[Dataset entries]
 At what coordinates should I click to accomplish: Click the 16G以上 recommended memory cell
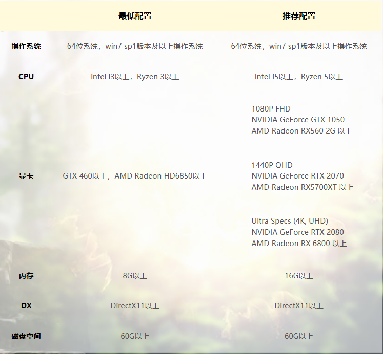299,276
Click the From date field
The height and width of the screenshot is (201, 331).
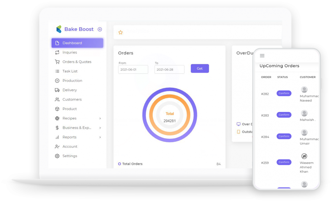tap(133, 69)
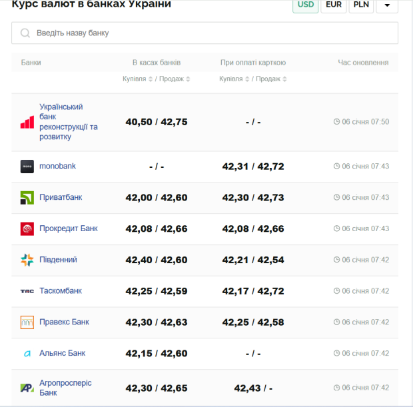Click the orange Pravex Bank logo

tap(27, 322)
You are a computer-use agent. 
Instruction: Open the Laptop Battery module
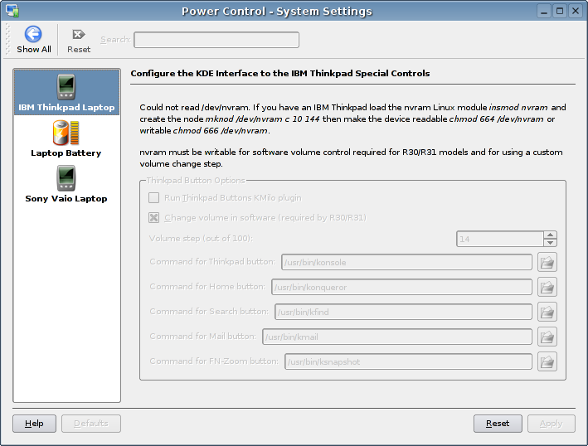pyautogui.click(x=66, y=138)
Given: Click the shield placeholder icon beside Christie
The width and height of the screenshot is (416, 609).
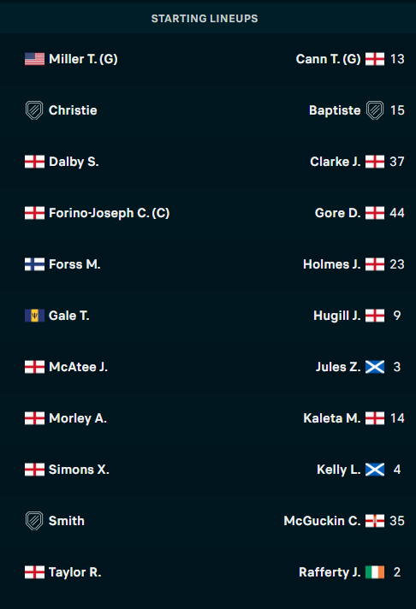Looking at the screenshot, I should coord(34,110).
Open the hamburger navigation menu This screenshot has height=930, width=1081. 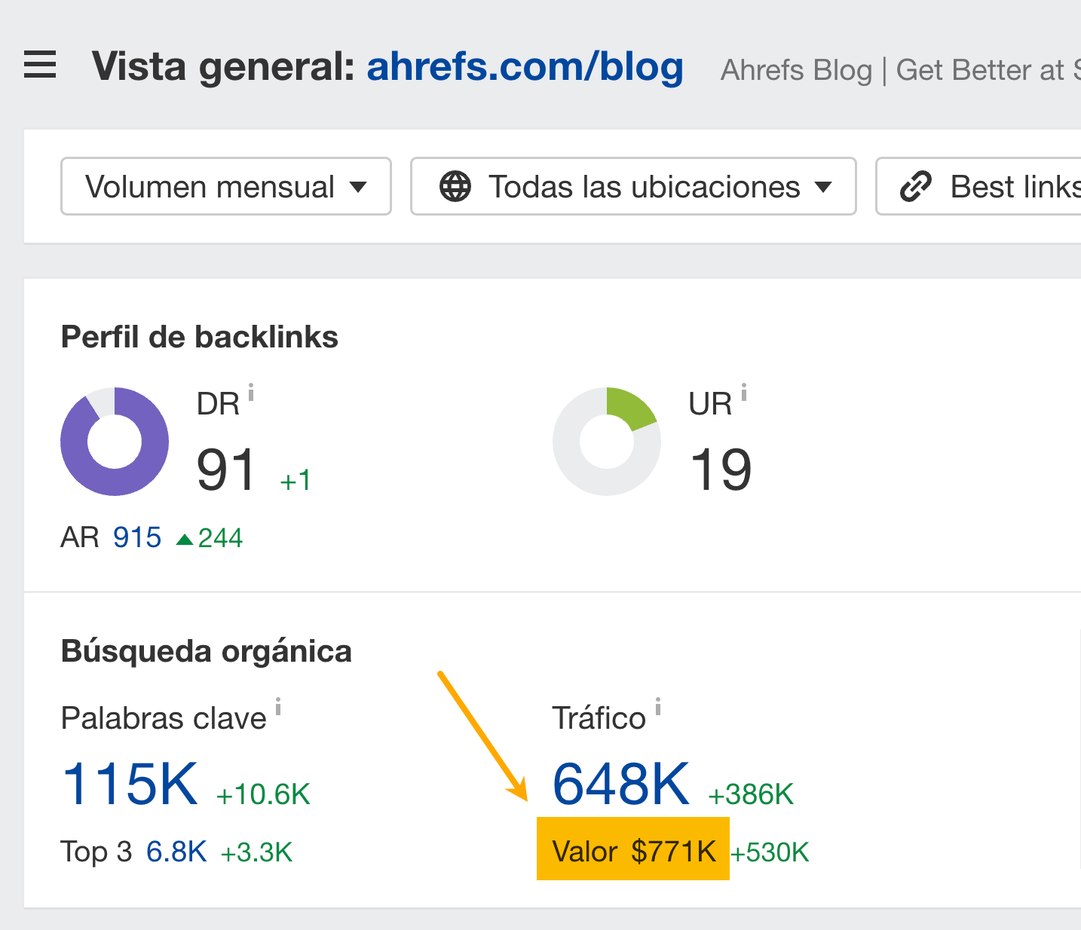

▶ [What you are asked to do]
Write out the data above exactly, minus any images.

▶ [Solution to this exercise]
 At what coordinates should I click to accomplish: Click the 16G以上 recommended memory cell
299,276
Click the From date field
The height and width of the screenshot is (201, 331).
tap(133, 69)
Click the orange Pravex Bank logo

tap(27, 322)
You are a computer-use agent. 
Instruction: Open the Laptop Battery module
pyautogui.click(x=66, y=138)
Given: Click the shield placeholder icon beside Christie
The width and height of the screenshot is (416, 609).
Looking at the screenshot, I should coord(34,110).
Open the hamburger navigation menu This screenshot has height=930, width=1081. 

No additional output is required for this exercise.